Charles Plosser of Philadelphia Fed in his recent speech speaks on output gaps. He is more optimistic on growth outlook than others:
Thus, while forecasting in the current environment is tricky, many forecasters, myself included, expect the second quarter of this year to exhibit a less severe decline in real GDP. Yet, I remain relatively optimistic and expect positive but modest growth in the second half, making fourth-quarter to fourth-quarter real GDP growth only slightly negative for 2009.
I am also relatively optimistic about growth next year. In fact, since January, I have not changed my growth forecast for 2010 or 2011. I expect the recovery to gain traction in 2010, with growth picking up to about 3 percent and then settling down to its long-run steady state of about 2.7 percent in 2011.
And the reasons are:
The broad outlines of this forecast are shaped by a view that the economy has suffered from a significant and persistent adverse shock to financial intermediation, manifesting itself in the form of the credit crisis. The consequences of this shock require significant real adjustments in the economy. For example, we are undoubtedly seeing a shrinking of the financial and housing sectors, and resources, both labor and capital, should flow into other parts of the economy. We cannot and we should not attempt to prevent these reallocations.
This suggests that the appropriate measure of the equilibrium level of national output is now lower than it had been previously. What’s more, this adverse shock is likely to persist for a while, and the necessary reallocations will take time to complete. Indeed, the economy’s potential output may be lower than previously estimated for some time. This means measures of the so-called output gap, the difference between the level of actual and potential output, will not be as high as they otherwise would be and may be volatile and hard to measure, especially since potential output is inherently unobservable. This is an important point to which I will return shortly.
Hmm. So he says potential output is now going to be much lower than what it was previously.
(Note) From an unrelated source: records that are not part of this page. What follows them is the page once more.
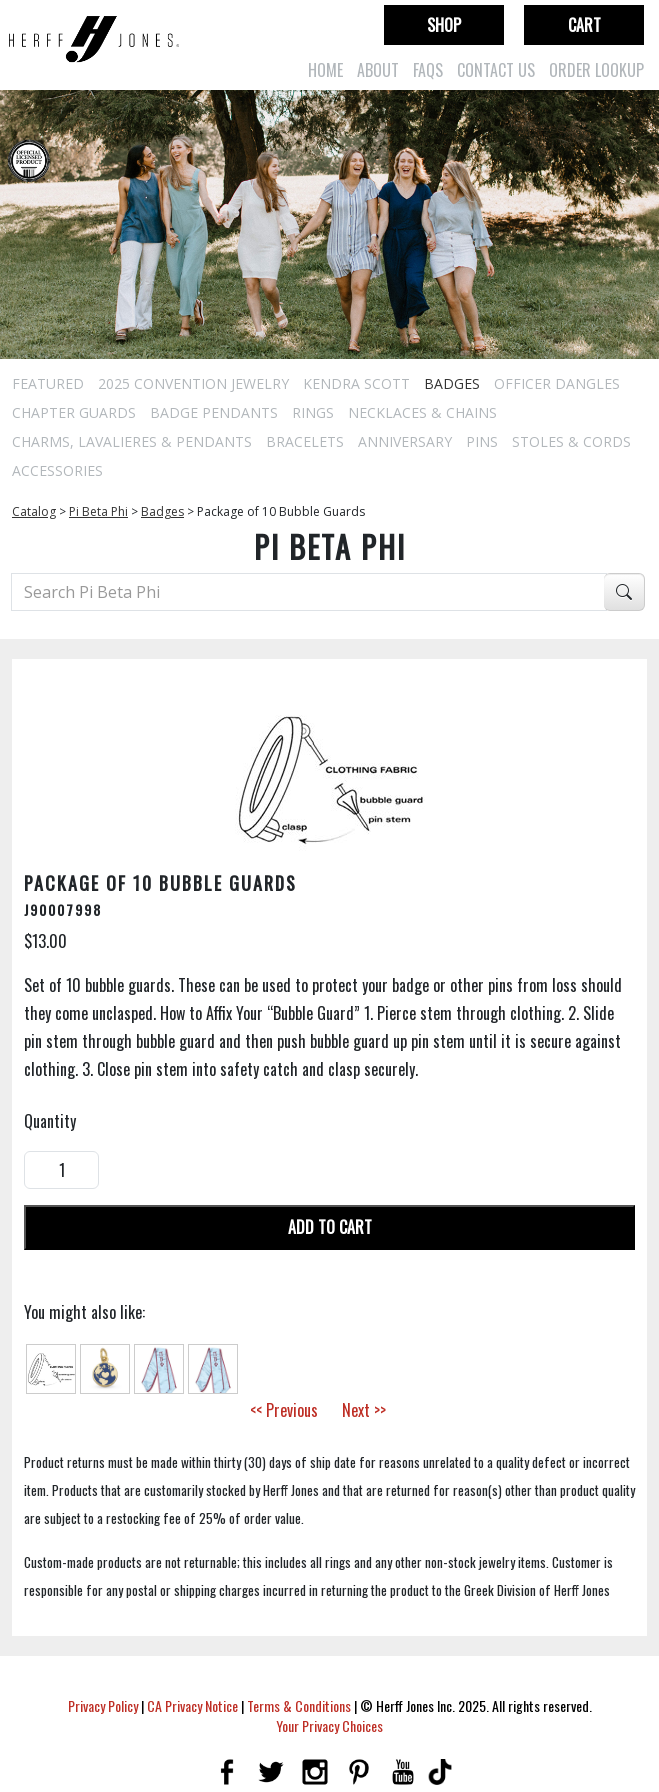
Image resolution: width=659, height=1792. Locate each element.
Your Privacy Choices (329, 1725)
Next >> (364, 1410)
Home (325, 70)
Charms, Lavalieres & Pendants (132, 441)
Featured (48, 383)
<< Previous (284, 1410)
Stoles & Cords (571, 441)
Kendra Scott (356, 383)
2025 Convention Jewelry (193, 383)
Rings (313, 412)
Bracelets (305, 441)
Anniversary (405, 441)
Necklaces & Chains (422, 412)
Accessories (57, 470)
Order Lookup (596, 70)
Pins (482, 441)
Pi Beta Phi (98, 511)
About (378, 70)
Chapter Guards (74, 412)
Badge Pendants (214, 412)
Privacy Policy (103, 1705)
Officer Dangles (557, 383)
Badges (452, 383)
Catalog (34, 511)
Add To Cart (330, 1227)
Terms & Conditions (299, 1705)
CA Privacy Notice (192, 1705)
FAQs (428, 70)
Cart (584, 25)
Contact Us (496, 70)
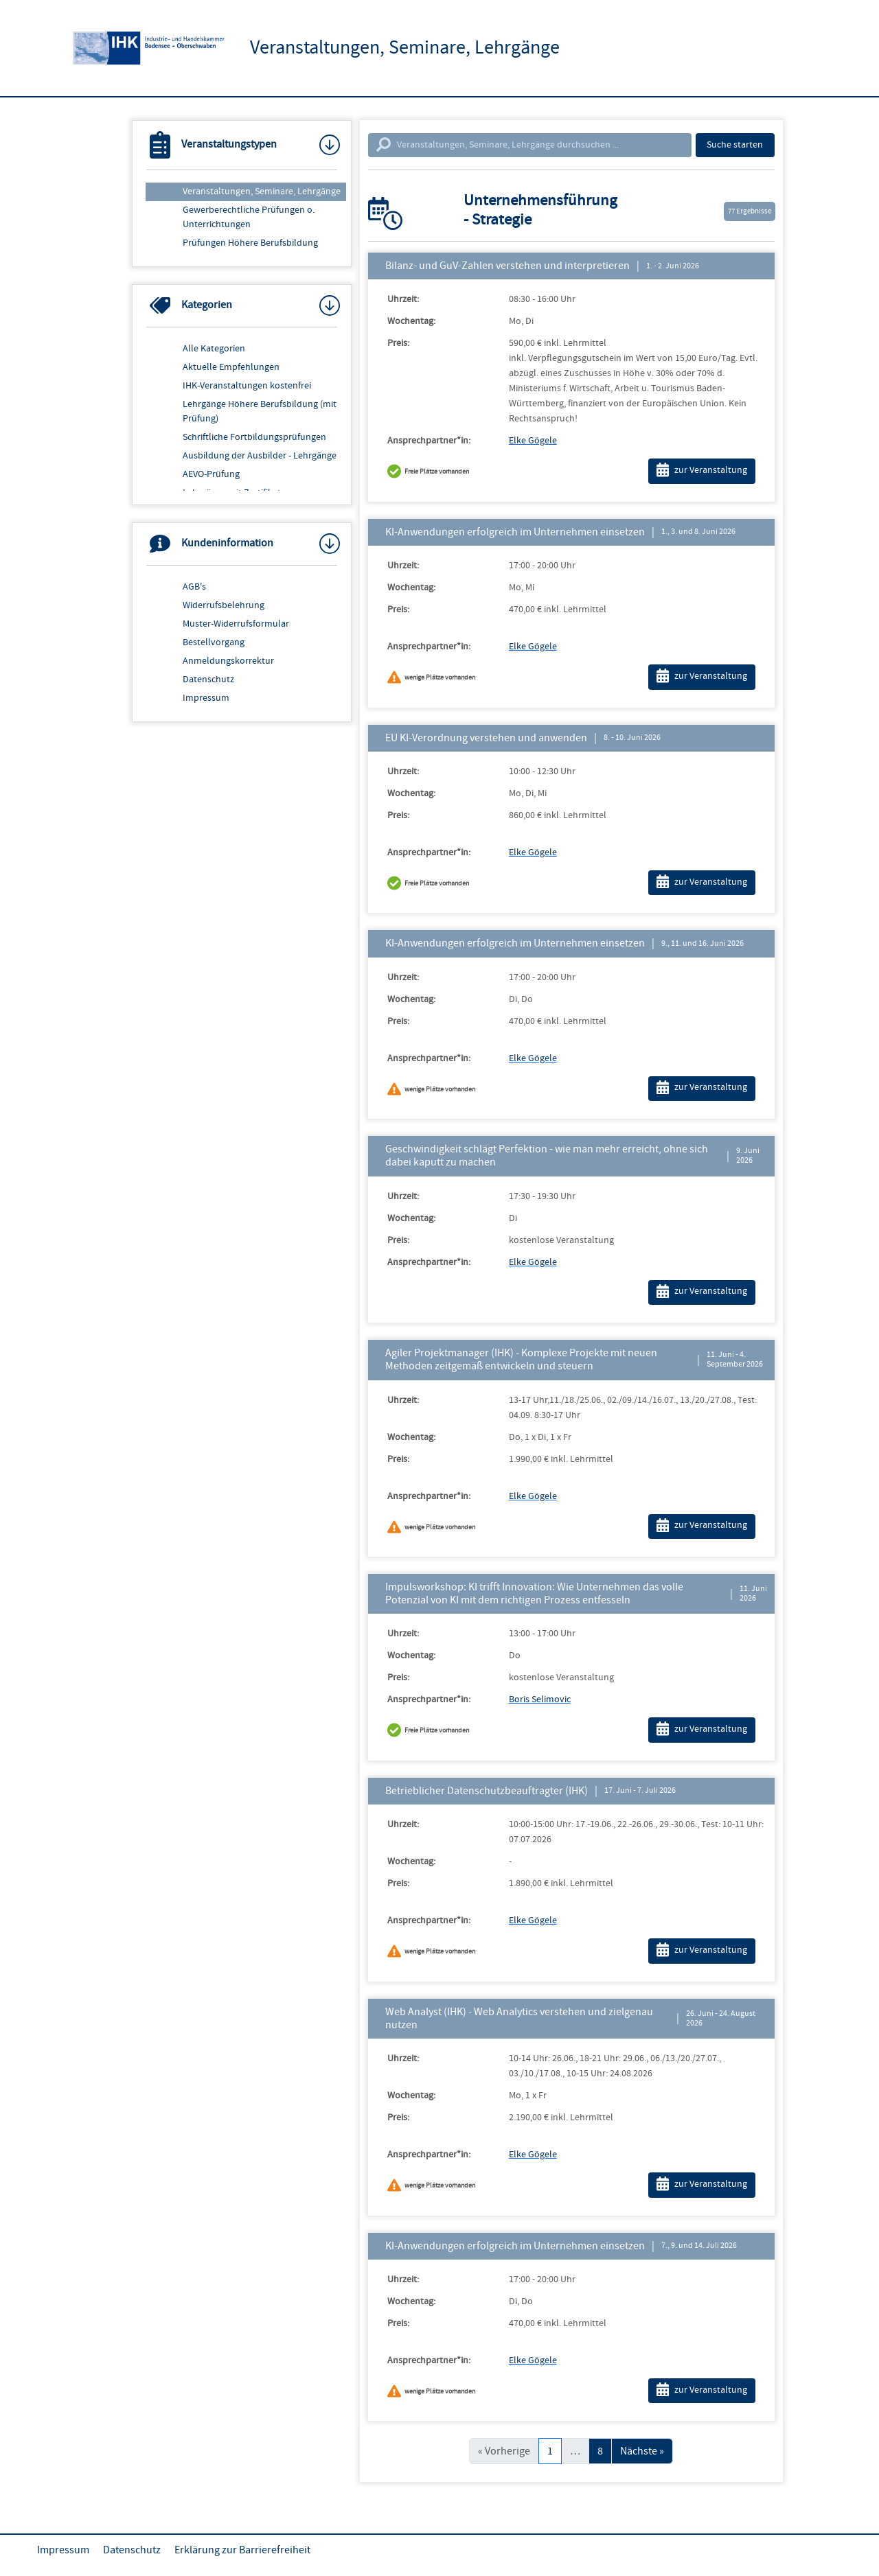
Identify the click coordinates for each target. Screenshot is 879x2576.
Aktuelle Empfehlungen (231, 367)
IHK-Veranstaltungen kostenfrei (247, 386)
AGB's (194, 587)
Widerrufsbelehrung (223, 605)
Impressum (206, 698)
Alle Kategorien (214, 349)
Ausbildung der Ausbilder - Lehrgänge (259, 456)
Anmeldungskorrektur (228, 661)
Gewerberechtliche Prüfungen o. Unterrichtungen (249, 217)
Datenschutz (208, 679)
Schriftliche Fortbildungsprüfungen (254, 437)
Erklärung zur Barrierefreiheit (242, 2550)
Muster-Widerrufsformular (236, 624)
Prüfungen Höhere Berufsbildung (250, 243)
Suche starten (735, 145)
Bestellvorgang (213, 642)
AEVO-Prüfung (211, 474)
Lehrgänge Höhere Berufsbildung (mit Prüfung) (259, 411)
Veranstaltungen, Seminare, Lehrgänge (262, 191)
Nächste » (642, 2451)
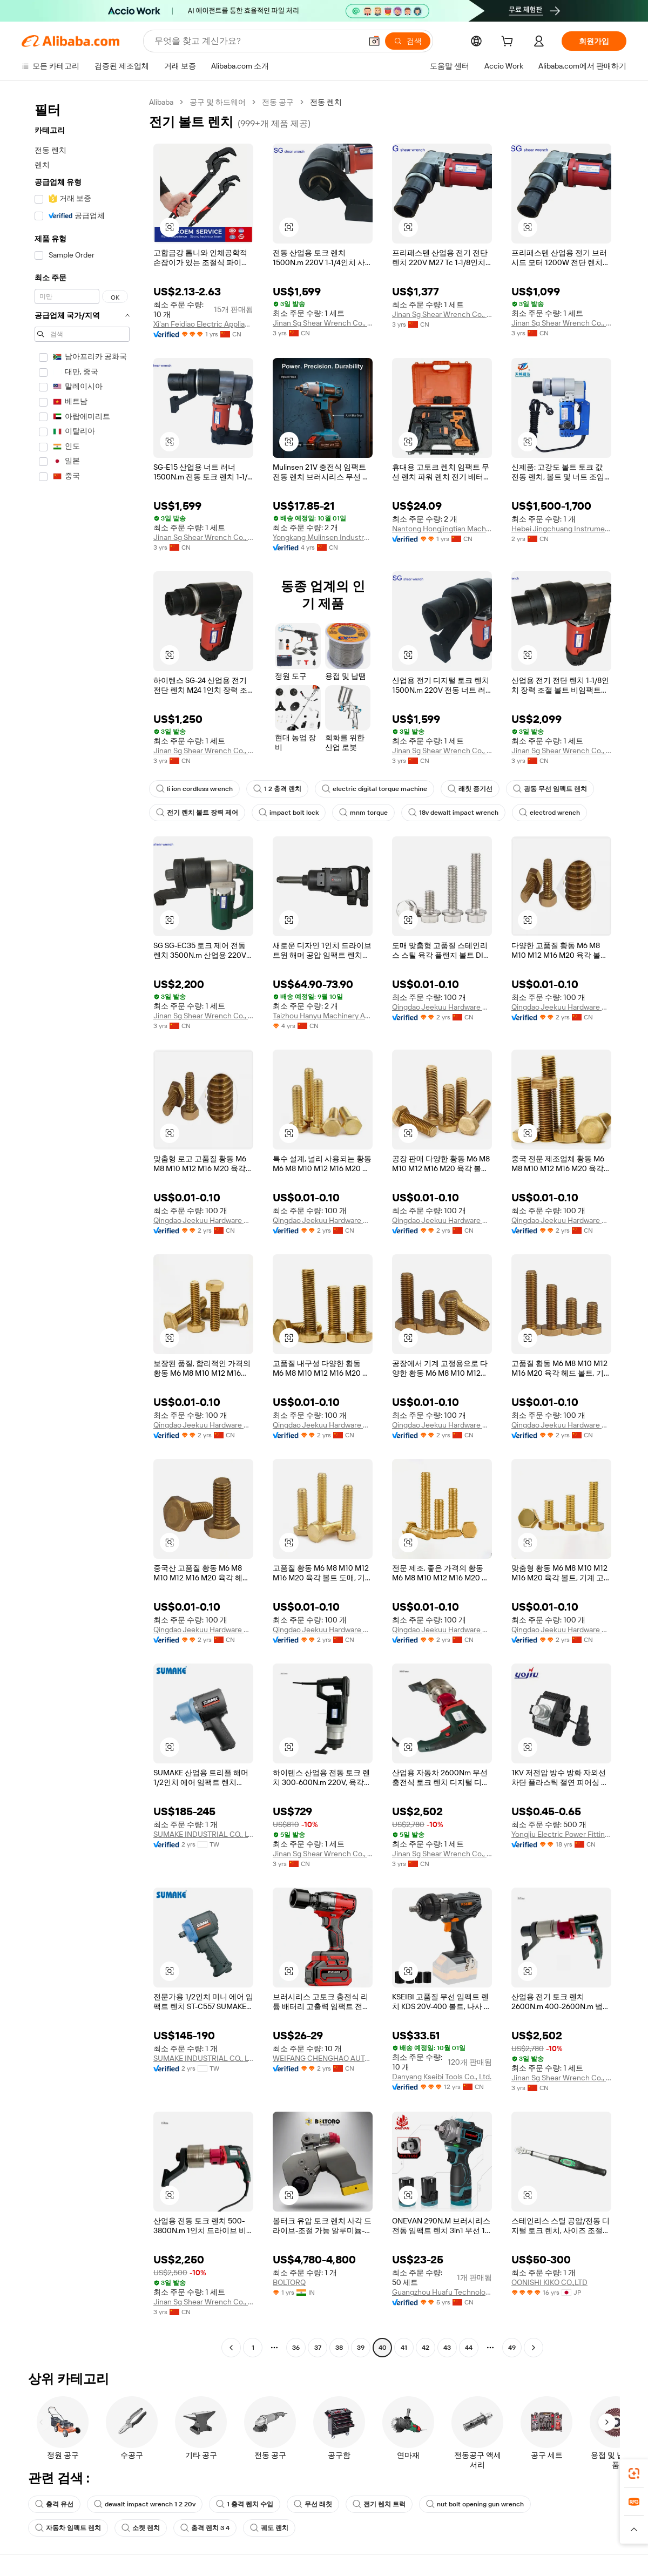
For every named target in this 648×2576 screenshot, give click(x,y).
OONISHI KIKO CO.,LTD (549, 2282)
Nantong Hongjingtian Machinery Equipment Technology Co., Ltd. (442, 528)
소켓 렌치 (141, 2528)
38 (339, 2347)
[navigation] (82, 1226)
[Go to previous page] (231, 2347)
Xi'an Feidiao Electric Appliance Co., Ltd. (203, 324)
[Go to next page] (533, 2347)
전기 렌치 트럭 (379, 2504)
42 (425, 2347)
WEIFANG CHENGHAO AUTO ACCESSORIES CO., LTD (323, 2058)
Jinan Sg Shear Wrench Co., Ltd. (323, 323)
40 (383, 2347)
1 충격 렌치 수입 (244, 2504)
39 (360, 2347)
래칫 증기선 (470, 789)
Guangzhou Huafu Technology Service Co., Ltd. (442, 2292)
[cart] (509, 42)
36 (296, 2347)
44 (469, 2347)
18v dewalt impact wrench (453, 812)
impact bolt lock (289, 812)
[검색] (407, 41)
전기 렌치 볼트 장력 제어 (197, 812)
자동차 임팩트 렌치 (68, 2528)
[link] (634, 2473)
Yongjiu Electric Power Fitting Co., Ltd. (561, 1834)
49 (512, 2347)
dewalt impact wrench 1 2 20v (144, 2504)
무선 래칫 (313, 2504)
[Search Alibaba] (256, 41)
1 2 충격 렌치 (277, 789)
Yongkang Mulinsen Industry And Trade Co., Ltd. (323, 537)
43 (447, 2347)
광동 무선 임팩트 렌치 (550, 789)
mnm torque (363, 812)
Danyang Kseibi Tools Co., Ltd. (441, 2076)
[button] (374, 41)
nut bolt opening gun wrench (475, 2504)
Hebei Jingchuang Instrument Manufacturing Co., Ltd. (561, 528)
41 (404, 2347)
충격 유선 (54, 2504)
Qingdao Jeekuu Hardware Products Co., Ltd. (442, 1007)
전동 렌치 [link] (326, 102)
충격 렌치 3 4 (205, 2528)
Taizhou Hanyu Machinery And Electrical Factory (323, 1015)
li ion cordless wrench (194, 789)
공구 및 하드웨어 (218, 102)
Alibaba (161, 102)
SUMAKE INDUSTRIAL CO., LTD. (203, 1834)
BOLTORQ (289, 2282)
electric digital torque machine (374, 789)
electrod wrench (549, 812)
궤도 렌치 (269, 2528)
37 (317, 2347)
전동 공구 (278, 102)
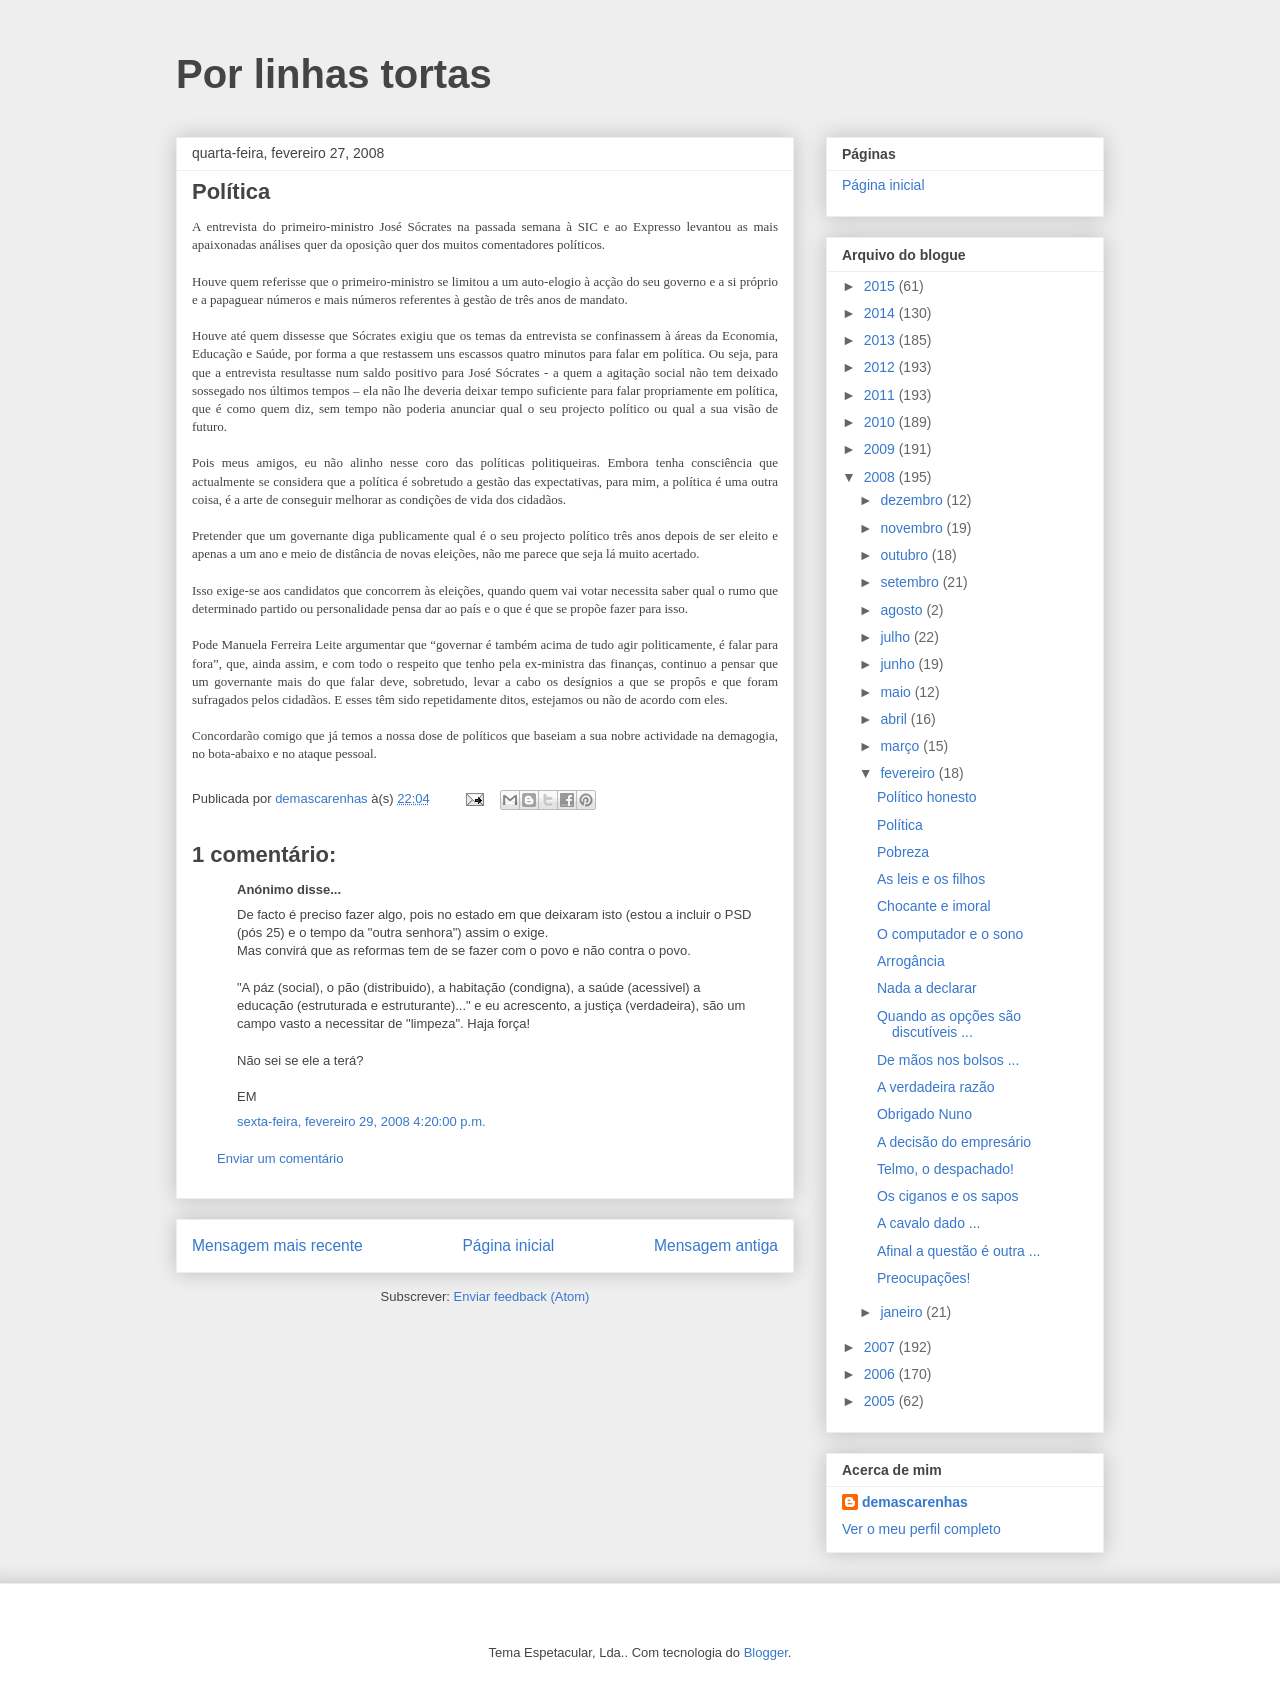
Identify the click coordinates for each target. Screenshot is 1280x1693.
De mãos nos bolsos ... (948, 1060)
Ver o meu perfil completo (921, 1529)
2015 (881, 286)
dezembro (913, 500)
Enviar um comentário (280, 1158)
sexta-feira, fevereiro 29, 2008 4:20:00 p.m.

It makes sense actually though doubt whether the growth rates can still catch up. As pointed out earlier, Japan’s lost decade (if I may call so) was because of fall in productivity. Another way to say is that the potential output had fallen. However, despite the fall, the growth rates did not pick up because the loss in productivity was quite severe. Even in the case of US, the same logic can apply. Though, potential output might have declined (as much was because of financial services anyways), we don’t know whether growth rates can actually increase to catch up even with the fallen output.
Further he says:
My view of the economic outlook is also shaped in part by a forecasting model we are developing at the Philadelphia Fed. This model is based on what has become the workhorse model of modern macroeconomics. One of its key features is that expectations of future economic variables are forward-looking. Interestingly, this type of model produces a forecast that shows a significant recovery underway by the end of the year.
While I see somewhat more economic growth over the next 12 to 18 months than some private-sector forecasters, I also see less deflationary pressure in the near term than other forecasters, such as those in our latest Survey of Professional Forecasters. And I see greater risk of higher inflation over the intermediate to longer term.
He also provides link to the paper which explains the macroeconomic model. Not surprisingly, it uses the DSGE model (see my paper for an overviewas well) which has been at centre of criticism lately. I have never really used DSGE model (nor have the capability) but from whatever I read it ignores many of the problems we have in the economy. For instance, it hardly puts enough weightage on financial market frictions and assume markets to be efficient etc. We all know it is anything but true. I don’t know whether this model has made any changes.
Another point is forward looking nature of the model. Now in this crisis, we know one of the main issues was lack of historical data. As a result, much of the models used were forward looking with assumptions like housing prices will continue to rise, housing market prices will not fall across the country etc etc. I am wondering how forward looking models can be developed? Can we really peek into future for the entire economic framework? I have my doubts.
Anyways, nice point about potential output.